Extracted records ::
════════════════

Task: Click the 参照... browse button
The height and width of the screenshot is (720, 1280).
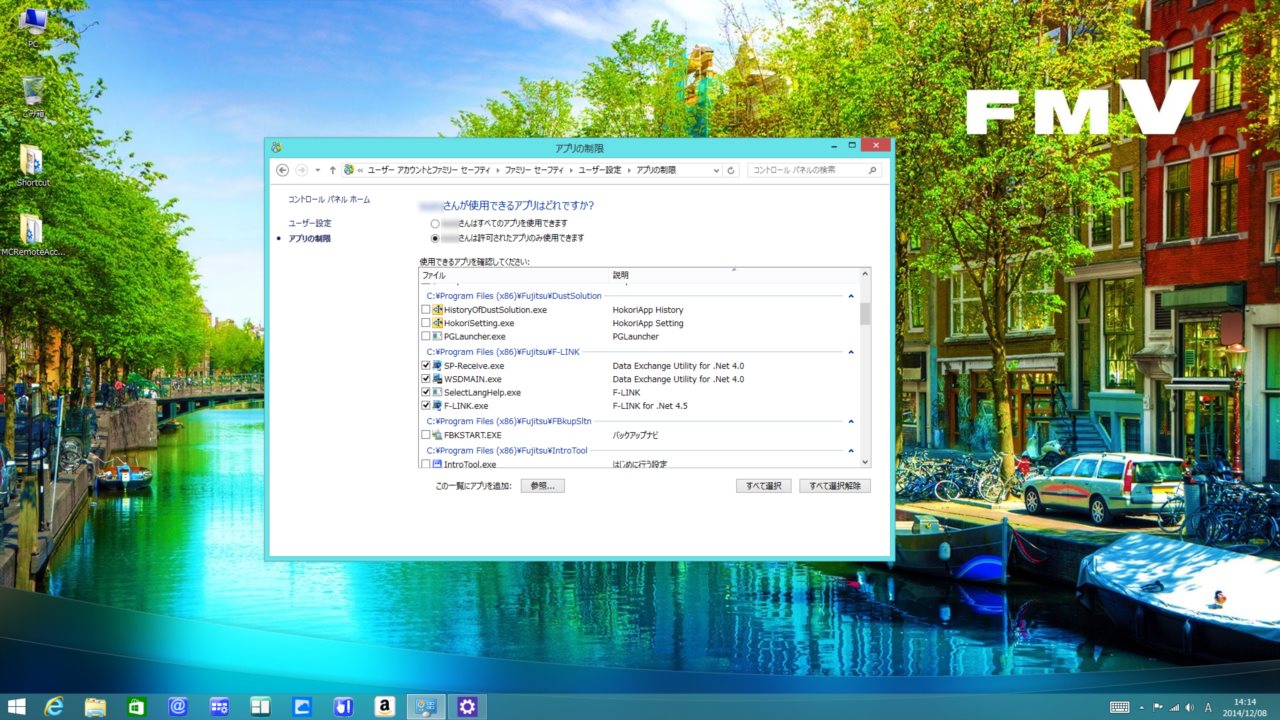Action: (x=543, y=486)
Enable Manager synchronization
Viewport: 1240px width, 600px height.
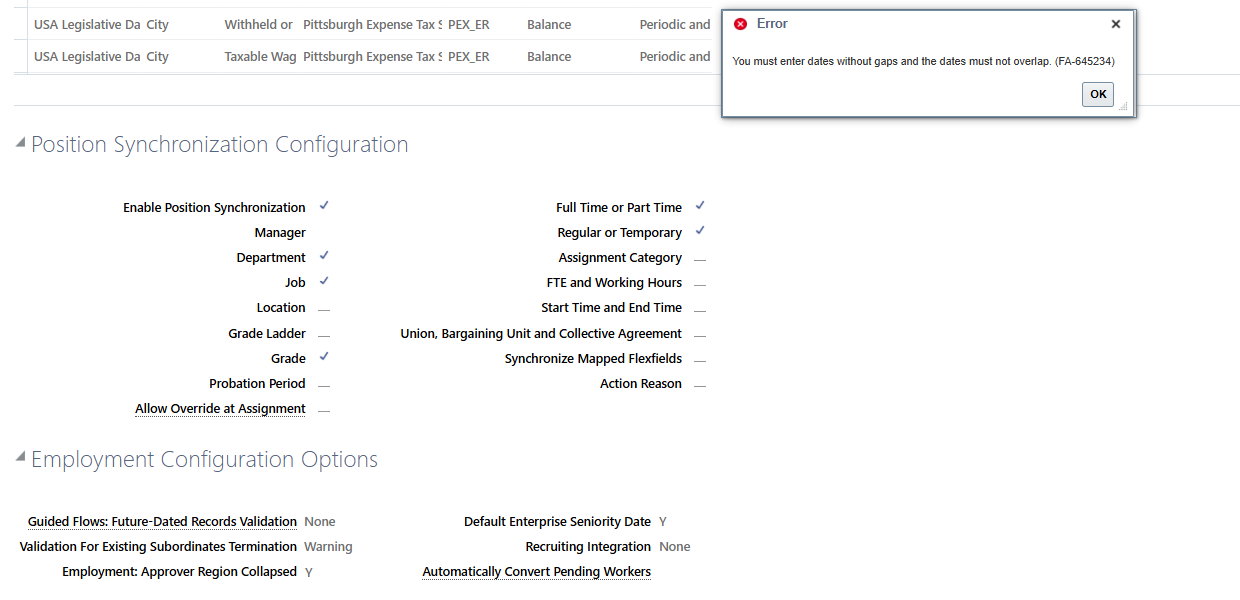(323, 232)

════════════════

What you should do :: Can you rewrite the entries above with every "width" changed to "horizontal size" and everything else left as it is, leaving out the pictures?

The answer ::
Task: Click the 参照... browse button
The height and horizontal size of the screenshot is (720, 1280).
Action: (x=543, y=486)
Enable Manager synchronization
Viewport: 1240px horizontal size, 600px height.
(323, 232)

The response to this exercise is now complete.